Divestment, electric cars, lithium, renewable energy – it’s all the rage.
Which, of course, makes this the ideal time for the price of oil to rocket…
The oil price just keeps ticking higher
The price of Brent crude – the European oil price benchmark (the US uses WTI) – shot up yesterday to its highest level since 2015.
The latest spike in the oil price was the result of the UK’s key North Sea pipeline system, the Forties Pipeline System, being shut down for emergency repairs by privately-owned chemicals giant Ineos (its new owner).
The system “delivers almost 40% of UK North Sea oil and gas production”, notes the FT. So it’s probably not the ideal time to have it offline, what with the bitterly cold winter conditions now setting in. And it’s due to be down for several weeks.

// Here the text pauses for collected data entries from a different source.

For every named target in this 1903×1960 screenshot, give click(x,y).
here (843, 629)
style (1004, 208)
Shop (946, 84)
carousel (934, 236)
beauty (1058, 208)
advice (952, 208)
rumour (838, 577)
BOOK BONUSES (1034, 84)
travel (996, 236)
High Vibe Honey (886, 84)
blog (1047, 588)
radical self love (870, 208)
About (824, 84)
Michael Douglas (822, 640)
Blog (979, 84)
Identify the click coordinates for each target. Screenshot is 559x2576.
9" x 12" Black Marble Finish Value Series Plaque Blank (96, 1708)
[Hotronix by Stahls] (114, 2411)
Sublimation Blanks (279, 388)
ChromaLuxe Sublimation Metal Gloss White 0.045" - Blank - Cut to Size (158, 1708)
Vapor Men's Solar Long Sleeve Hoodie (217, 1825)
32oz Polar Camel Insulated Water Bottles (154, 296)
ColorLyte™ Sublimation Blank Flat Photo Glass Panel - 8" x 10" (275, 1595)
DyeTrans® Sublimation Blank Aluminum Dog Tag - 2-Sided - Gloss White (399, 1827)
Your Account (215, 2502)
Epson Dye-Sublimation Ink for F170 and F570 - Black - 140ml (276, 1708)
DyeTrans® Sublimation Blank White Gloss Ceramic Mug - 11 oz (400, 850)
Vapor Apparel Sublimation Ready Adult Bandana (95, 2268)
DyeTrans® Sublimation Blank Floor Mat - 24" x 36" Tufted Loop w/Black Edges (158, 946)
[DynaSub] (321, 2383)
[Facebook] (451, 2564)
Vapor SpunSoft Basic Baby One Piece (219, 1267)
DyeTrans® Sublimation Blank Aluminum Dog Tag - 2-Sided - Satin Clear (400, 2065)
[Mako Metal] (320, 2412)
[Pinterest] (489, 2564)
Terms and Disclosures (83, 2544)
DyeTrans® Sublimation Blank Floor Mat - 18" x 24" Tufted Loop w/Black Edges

The price of Brent crude oil jumped to a two-year high of nearly $65 a barrel. And the effect on the wholesale gas price was far more drastic – it shot up by nearly 30%.
Now clearly, this is partly a local story. The gap between Brent and WTI surged – in other words, US oil didn’t rise in price by as much. But it did rise.
And the interesting thing is that this wasn’t really supposed to happen. US shale oil was meant to be keeping a lid on things. And certainly, US production has gone up rapidly this year, jumping by more than 25%.
But what if that’s not going to continue? What if companies that skirted bankruptcy decide that they now only pump as much as the market will bear? That the marginal stuff is best left for higher prices? That they’d rather pay down their debts and enjoy a bit of breathing space?
What if they need prices to be a good bit higher than they are today before they even think of re-opening the floodgates?
As Reuters reports, US shale producers were very pleased by Opec’s recent decision to extend its production cuts to the end of 2018. At the end of the day, they’re all on the same side in some ways. If the shale giants could legally join Opec, you can bet they’d find a way to do it.
And the chairman of one of the biggest shale producers argued that “extra cash from higher prices should go to shareholders, not fresh drilling”, lest there be “another price collapse by the end of 2018.”
Dividends, not drilling. It seems the shale industry is maturing from a high-tech boom business where capital goes to die, into one where the incumbents circle the wagons, demand tougher regulations, and look to turn their treasure horde into proper profits.
That’s an interesting idea. And quite an appealing one for investors, I should imagine.
In any case, this all comes at a good time for investors who like bargains. I mean, in this market, the idea of a bargain is highly relative – Royal Dutch Shell is trading near an all-time high, for example.
But compared to valuations pretty much everywhere else, the energy sector remains fairly inexpensive. As Jim Paulsen of Leuthold Group notes in the FT, “the sector is widely under-owned and represents a contrarian play with a positive potential catalyst from higher oil prices.”
We’ll be looking at some promising oil plays in Latin America in the next issue of MoneyWeek, out on Friday. (If you’re not already a subscriber get your first four issues free here).
The inflation danger
The other issue here, of course, is inflation. And not just inflation, but broader expectations for how high it might get.
Oil has steadily dropped down the global “worry” pile over the last 18 months or so. When the price crashed, everyone worried that US shale producers would go bankrupt. Then, when that didn’t happen, everyone relaxed and started to remember that low oil prices are pretty good news for most big consumer economies.
Since then, oil has been seen as a worry for the likes of Saudi Arabia and Russia, but not such a big deal for everyone else.
But with the price rising steadily again, that might change. Oil has a complicated impact on the economy. When the price goes up, it hurts demand – put very simply, consumers spend more money on petrol, so they don’t have as much to spend in the shops. But it also drives up costs, so it pushes inflation higher too.
As my colleague Dominic has pointed out on a couple of occasions, oil has been in a stealthy bull market. But much more of this, and it won’t be quiet any longer.
Could fear of rising prices and a belief that things will cost more tomorrow than today be enough to tip the balance towards a more inflationary economy? We’ll soon find out.